The sky is just starting to lighten up. No sun as yet. It appears cloudy, but anything can happen between now and the actual sunrise.
I woke up this morning and didn’t turn on WRCJ, which plays jazz until 6:00 when it switches to classical — I am a big jazz fan, but I prefer classical in the morning. In any case, I listened to the Doors’ “L.A. Woman” three times. It has one of the great openings of any rock song. I’m now listening to Shostakovich’s symphony #5 that I listen to everyday.
Excuse me as I light my blunt.
So I’m taking my walk around the hood yesterday, and right near the house of the guy who saves parrots, I see an indistinct blob in the middle of the road.
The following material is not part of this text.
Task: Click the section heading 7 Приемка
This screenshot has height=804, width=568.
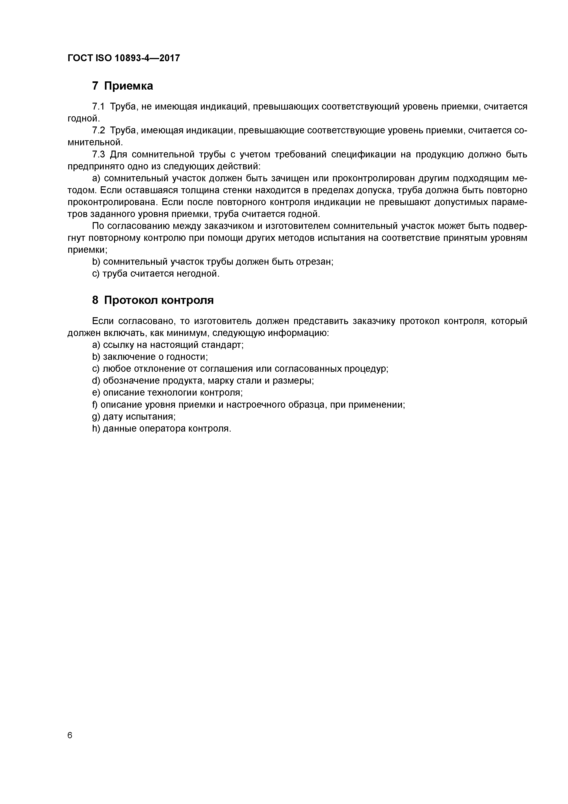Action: [123, 86]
A dead animal? No, it’s a work glove. It was laying there on the road with three fingers folded down and the middle finger straight up — it was flipping the bird.
Henry Ford was a great man who changed civilization. He was also the biggest anti-Semite in the world. In the early 1920s Ford published a newspaper called the Dearborn Independent here in Dearborn, Michigan, where Ford World Headquarters is located. Henry wrote his own column every week that was pure anti-Semitism. One of his subscribers was a small new political organization in Munich, Germany, the National Socialist Party, otherwise known as the Nazis. The leader of the Nazis, Adold Hitler, had a signed photograph of Henry Ford on the wall. World famous Henry Ford visited Hitler in Munich in 1923, which gave him an enourmous amount of credibility.
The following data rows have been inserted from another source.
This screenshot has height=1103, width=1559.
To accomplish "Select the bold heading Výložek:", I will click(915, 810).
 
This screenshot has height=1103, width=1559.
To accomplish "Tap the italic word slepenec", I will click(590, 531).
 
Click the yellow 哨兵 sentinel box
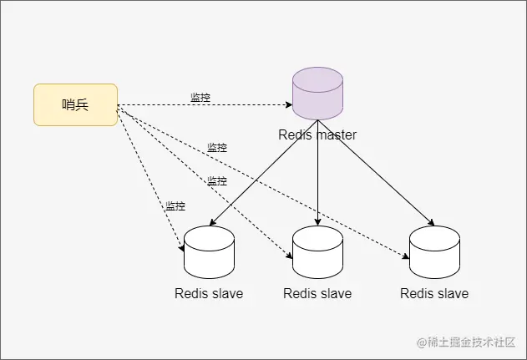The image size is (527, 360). (x=75, y=104)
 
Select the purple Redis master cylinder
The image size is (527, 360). (x=317, y=94)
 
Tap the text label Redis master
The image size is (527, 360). (x=317, y=134)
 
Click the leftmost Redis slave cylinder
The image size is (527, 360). (x=209, y=252)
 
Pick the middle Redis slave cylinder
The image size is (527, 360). (x=317, y=252)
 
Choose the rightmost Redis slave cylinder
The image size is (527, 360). (x=434, y=252)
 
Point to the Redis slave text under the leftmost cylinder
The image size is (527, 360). (x=209, y=293)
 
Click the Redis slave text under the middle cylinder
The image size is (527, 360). (x=317, y=293)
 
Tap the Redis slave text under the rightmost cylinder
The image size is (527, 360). (x=434, y=293)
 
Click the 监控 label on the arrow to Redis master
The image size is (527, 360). (x=200, y=98)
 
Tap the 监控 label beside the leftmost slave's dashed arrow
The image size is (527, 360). (x=175, y=205)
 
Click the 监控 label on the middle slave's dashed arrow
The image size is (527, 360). (x=217, y=180)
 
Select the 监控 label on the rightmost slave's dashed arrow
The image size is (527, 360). (x=217, y=147)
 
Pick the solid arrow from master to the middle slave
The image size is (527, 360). (x=317, y=180)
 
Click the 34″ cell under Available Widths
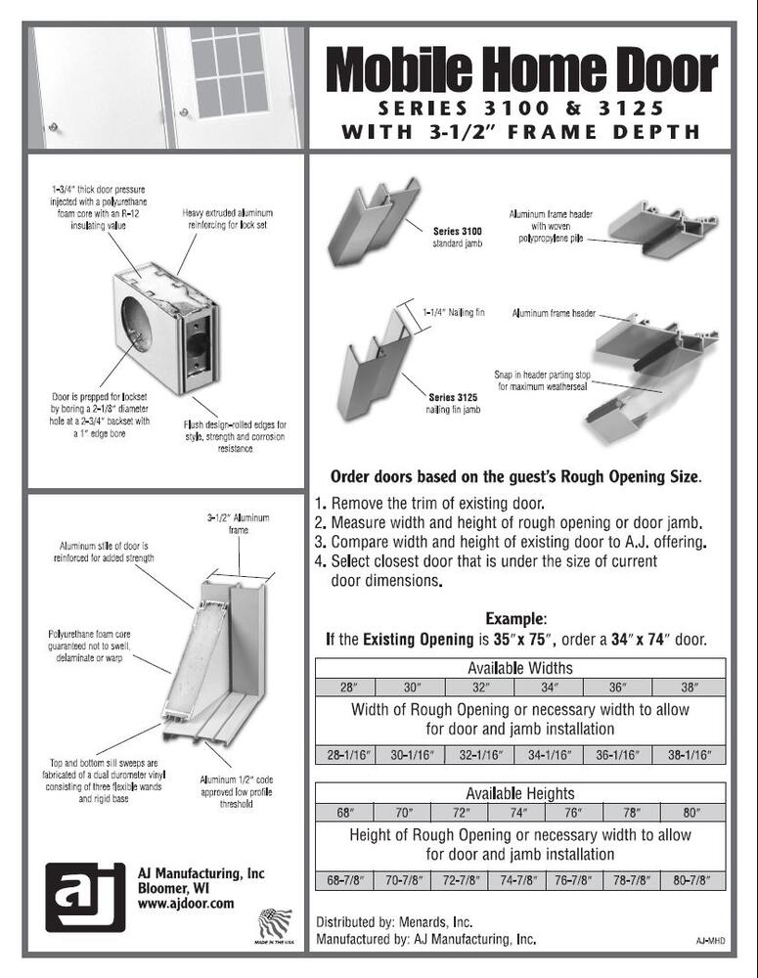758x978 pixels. point(549,688)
One guy tells another, “If a bear attacks you, reach down, pick up a pile of shit, and throw it at the bear.” The other guy asks, “How do I know there will be a pile of shit there?” The first guy says, “Oh, you take my word for it, there will be a pile of shit there.”
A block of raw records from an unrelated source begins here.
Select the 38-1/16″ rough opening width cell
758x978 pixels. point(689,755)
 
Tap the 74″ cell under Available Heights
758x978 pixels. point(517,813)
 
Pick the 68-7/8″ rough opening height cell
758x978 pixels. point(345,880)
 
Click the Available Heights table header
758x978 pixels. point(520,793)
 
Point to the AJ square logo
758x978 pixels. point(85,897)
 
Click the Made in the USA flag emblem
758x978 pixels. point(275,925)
Like the joints of many old folks, my right shoulder has worn out. It’s undoubtedly due to masturbating. So I just started getting a cortisone shots, and they do help, but it still hurts. I get the shot the other day, have packages in my hands, enter my house and find a snake on my kitchen floor coming right for me. I reflexively went into “fight or flight” mode, my system awash in adrenaline, and I turned and threw myself as hard as I could into the wall using my right shoulder as a battering ram. Packages went flying as I fell to the floor in light-flashing stroboscopic pain. My cat Ike watched amusedly. He of course had brought the snake in the house. It was about a two-foot long harmless Garter snake, which now casually slithered right past me out the door. I sat in the doorway for quite a while as the pain slowly subsided and my adrenal gland shut down. Ike continued to sit there looking at me, no doubt thinking, “It’s all going exactly as planned. And now he’ll feed me.”
The sun is up and it’s a beautiful clear day. Shostakovich #5 is just winding up. The third movement of this symphony, my friends, is simply sublime.
The slogan for my movie, “Morning, Noon & Night,” streaming somewhere near you, is: Every day is a miniature eternity.